Forget personalization. This is the era of predicting what you want before your brain even figures out the answer. AccorHotels’ new biometric program just might know you better than you know yourself.
When I visited the official Fairmont website this week to search for a room for my upcoming trip to Austin, I did something I wouldn’t normally dream of doing: I gave the website access to the camera on my computer. I’m normally sensitive to handing over my personal information to businesses. While every company wants to know my email address, my phone number, my favorite drink, and a range of other details about my life to better tailor sales efforts to my needs, I tend to think I can figure out what I want for myself. So what in the world spurred me to click “Connect My Camera” and allow AccorHotels to use my webcam to measure my heart rate?
The motivation was the hotelier’s new Seeker Project, a digital tool that uses a prospective traveler’s impulses and their heart rate to offer a custom psychograph and personalized list of recommendations for where to go next. “AccorHotels believes that true loyalty goes beyond excellent service,” Siobhan Mitchell, director, loyalty marketing, AccorHotels North & Central America, said when the Seeker Project was unveiled in July. “It is about intuition and the anticipation of a guest’s needs. A deeper understanding of what a guest desires helps us deliver a more tailored, impactful luxury and loyalty experience. This was the inspiration for Seeker. What if we could go further than ever before to understand and know our guests even better than they know themselves?”

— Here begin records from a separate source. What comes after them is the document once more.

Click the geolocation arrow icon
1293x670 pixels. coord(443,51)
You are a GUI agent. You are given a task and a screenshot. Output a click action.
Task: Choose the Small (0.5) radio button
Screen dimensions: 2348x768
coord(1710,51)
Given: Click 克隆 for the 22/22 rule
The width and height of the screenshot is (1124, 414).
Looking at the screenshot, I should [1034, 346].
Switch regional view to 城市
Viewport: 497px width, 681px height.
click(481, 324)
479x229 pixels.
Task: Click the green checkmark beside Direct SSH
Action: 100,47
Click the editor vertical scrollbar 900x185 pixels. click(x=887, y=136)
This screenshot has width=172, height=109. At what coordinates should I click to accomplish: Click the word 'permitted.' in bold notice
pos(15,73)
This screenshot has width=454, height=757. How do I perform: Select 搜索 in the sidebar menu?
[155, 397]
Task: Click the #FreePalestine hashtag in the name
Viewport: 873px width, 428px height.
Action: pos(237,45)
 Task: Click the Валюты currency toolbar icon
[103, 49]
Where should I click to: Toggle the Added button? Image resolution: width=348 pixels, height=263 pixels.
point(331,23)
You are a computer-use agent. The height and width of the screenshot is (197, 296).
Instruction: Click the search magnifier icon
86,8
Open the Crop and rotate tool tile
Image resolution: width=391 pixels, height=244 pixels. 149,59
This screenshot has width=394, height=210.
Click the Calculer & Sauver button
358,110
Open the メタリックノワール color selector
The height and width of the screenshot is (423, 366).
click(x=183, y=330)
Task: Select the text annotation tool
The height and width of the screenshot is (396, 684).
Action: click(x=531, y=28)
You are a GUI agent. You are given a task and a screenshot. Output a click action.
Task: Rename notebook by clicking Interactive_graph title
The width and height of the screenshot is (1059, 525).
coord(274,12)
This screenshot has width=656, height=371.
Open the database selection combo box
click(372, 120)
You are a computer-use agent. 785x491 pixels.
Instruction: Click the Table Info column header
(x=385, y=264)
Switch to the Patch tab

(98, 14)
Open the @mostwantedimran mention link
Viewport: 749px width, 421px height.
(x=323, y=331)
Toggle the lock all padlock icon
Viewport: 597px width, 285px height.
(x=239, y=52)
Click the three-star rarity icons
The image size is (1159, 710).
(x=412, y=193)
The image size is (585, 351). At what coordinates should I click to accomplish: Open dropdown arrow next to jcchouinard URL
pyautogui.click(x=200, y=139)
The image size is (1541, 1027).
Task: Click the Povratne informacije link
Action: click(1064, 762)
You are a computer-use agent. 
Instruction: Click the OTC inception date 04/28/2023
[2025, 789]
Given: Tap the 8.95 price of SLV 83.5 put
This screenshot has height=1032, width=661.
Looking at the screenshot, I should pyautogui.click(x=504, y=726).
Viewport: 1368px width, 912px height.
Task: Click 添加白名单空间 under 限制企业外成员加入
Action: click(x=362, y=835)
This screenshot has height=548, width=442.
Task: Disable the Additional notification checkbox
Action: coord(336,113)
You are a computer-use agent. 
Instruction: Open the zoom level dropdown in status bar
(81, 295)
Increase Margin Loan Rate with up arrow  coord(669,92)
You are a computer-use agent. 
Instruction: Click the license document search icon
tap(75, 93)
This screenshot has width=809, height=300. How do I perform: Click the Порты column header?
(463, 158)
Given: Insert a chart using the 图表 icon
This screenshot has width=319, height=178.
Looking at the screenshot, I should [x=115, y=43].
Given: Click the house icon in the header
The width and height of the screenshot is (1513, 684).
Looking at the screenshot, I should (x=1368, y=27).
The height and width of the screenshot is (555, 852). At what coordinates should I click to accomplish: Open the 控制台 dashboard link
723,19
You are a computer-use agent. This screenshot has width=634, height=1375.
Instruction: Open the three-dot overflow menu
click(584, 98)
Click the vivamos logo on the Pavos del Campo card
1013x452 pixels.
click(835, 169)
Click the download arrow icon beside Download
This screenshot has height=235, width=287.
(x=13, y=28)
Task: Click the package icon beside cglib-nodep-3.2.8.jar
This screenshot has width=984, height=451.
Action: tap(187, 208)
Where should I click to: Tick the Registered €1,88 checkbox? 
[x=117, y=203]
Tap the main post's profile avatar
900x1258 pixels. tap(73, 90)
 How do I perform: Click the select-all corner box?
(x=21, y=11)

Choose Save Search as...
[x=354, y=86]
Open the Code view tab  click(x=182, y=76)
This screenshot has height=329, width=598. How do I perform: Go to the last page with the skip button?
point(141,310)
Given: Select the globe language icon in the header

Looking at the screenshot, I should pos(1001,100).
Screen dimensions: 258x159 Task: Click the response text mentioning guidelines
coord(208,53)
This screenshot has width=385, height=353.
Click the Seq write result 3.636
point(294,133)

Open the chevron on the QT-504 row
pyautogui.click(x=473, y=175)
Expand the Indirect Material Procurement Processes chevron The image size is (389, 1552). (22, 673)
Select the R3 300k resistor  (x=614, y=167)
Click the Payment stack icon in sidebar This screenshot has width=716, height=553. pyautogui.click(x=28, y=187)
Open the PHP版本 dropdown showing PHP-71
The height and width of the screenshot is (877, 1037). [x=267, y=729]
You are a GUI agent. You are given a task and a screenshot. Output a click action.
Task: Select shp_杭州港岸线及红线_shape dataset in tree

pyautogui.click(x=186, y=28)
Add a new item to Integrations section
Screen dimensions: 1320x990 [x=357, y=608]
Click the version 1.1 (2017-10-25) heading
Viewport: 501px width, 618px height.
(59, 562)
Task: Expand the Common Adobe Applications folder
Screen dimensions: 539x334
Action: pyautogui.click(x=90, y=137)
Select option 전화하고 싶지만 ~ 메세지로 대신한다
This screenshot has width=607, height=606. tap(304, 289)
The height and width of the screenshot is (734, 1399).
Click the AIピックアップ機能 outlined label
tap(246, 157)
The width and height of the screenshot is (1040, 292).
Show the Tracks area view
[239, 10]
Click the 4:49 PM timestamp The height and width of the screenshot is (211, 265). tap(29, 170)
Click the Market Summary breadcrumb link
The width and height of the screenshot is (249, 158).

Strange and kind of creepy? Perhaps. It feels slightly uncomfortable to think that a brand’s ability to leverage biometric technology could give it the ability to outpace my brain. However, hotels are all working to race ahead in the personalization because they know that creating a one-size-fits-you type of experience paves the way to their ultimate goal: profits.
“Personalization can result in the development of specialized services — delivered according to current preferences — for which guests will be willing to pay a premium,” IBM’s “Hotel 2020: The Personalization Paradox” report states. “Over the past several decades, the hotel industry has become increasingly commoditized, with consumers seeing little difference between the offerings of one major hotel chain versus another. To break through this perceived sameness, hotel providers must implement solutions that provide unique insight into guest preferences and apply this knowledge to deliver increasingly differentiated and delightful services.”
Seeker certainly checks the “differentiated” box. My typical search for hotels involves comparing prices at properties that I already know in cities that I’m already considering visiting. There’s nothing really that fun about it. I click. I search. I hope to find a good deal. AccorHotels turns booking travel into a fun quest with an experience that takes a cue from the Harvard Bias Test. As images of bright lights in big cities, rustic mountain settings, beaches with families, and a range of other environments and people appeared on the screen at a fairly rapid rate, I divided the photographs between “yes” and “no” categories. The instructions are simple: The faster you answer, the more valuable the response is in determining your inner desires.
“Hopefully, Seeker will provide better and more surprising destination suggestions to guests — ones they may not have considered themselves,” Mike Manh, senior creative director at the creative agency behind the project, The Mill, said.” We hope to answer a deeper need for them and create the getaways they’ve always really wanted but may not have considered.”
Seeker’s evaluation turned out to feel correct. It confirmed that Austin — the city I was already aiming to visit — belonged on my wishlist of places to go, but it also did exactly what Manh hoped. Azerbaijan and the Democratic Republic of Congo — two places I’ve never dreamed of visiting — were my other two top recommendations. “You feel most at home in the serenity of the outdoors,” Seeker told me. “A romantic getaway is what your heart wants.”
Thanks, Seeker. My wife will be pleased.